Client Pseudo-example

enum NetworkError: Swift.Error {
    case serverError
    case quantityMismatch
}

// Skipping over all the API stuff, here's a chunk of code that will
// decode a document. We will assume we have made a request for a
// single article including the author.
func docode(articleResponseData: Data) throws -> (article: Article, author: Author) {
    let decoder = JSONDecoder()
    decoder.keyDecodingStrategy = .convertFromSnakeCase

    let articleDocument = try decoder.decode(SingleArticleDocumentWithIncludes.self, from: articleResponseData)

    switch articleDocument.body {
    case .data(let data):
        let authors = data.includes[Author.self]

        guard authors.count == 1 else {
            throw NetworkError.quantityMismatch
        }

        return (article: data.primary.value, author: authors[0])
    case .errors(let errors, meta: _, links: _):
        throw NetworkError.serverError
    }
}

let response = try! docode(articleResponseData: responseData)

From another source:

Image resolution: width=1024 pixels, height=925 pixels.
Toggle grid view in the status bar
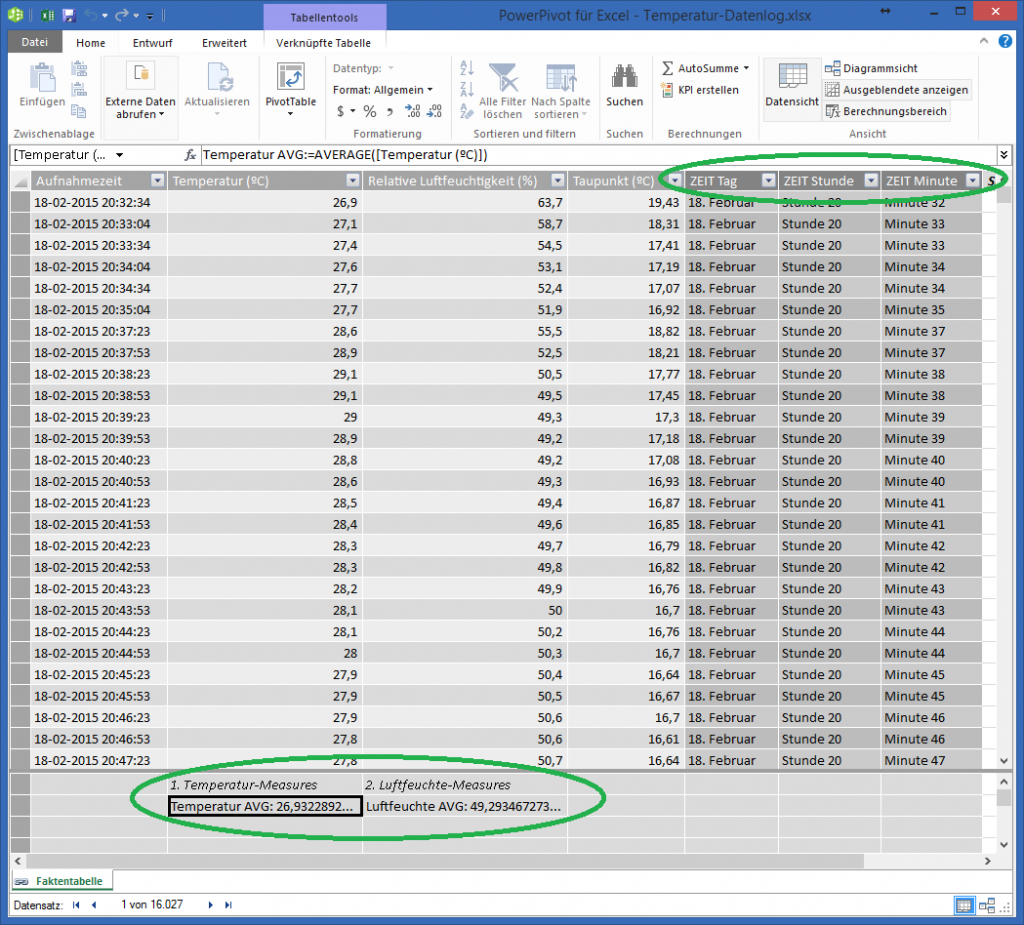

// Next step would be to do something useful with the article and author but we will print them instead.
print("-----")
print(response.article)
print(response.author)

JSONAPI+Testing

The JSONAPI framework is packaged with a test library to help you test your JSONAPI integration.

The test library is called JSONAPITesting. It provides literal expressibility for Attribute, ToOneRelationship, and Id in many situations so that you can easily write test ResourceObject values into your unit tests. It also provides a check() function for each ResourceObject type that can be used to catch problems with your JSONAPI structures that are not caught by Swift's type system.

You can see the JSONAPITesting in action in the Playground included with the JSONAPI repository.

JSONAPI+Arbitrary

This library has moved into its own Package. See https://github.com/mattpolzin/JSONAPI-Arbitrary for more information.

JSONAPI+OpenAPI

The JSONAPI+OpenAPI library generates OpenAPI compliant JSON Schema for models built with the JSONAPI library. If your Swift code is your preferred source of truth for API information, this is an easy way to document the response schemas of your API.

JSONAPI+OpenAPI also has experimental support for generating JSONAPI Swift code from Open API documentation (this currently lives on the feature/gen-swift branch).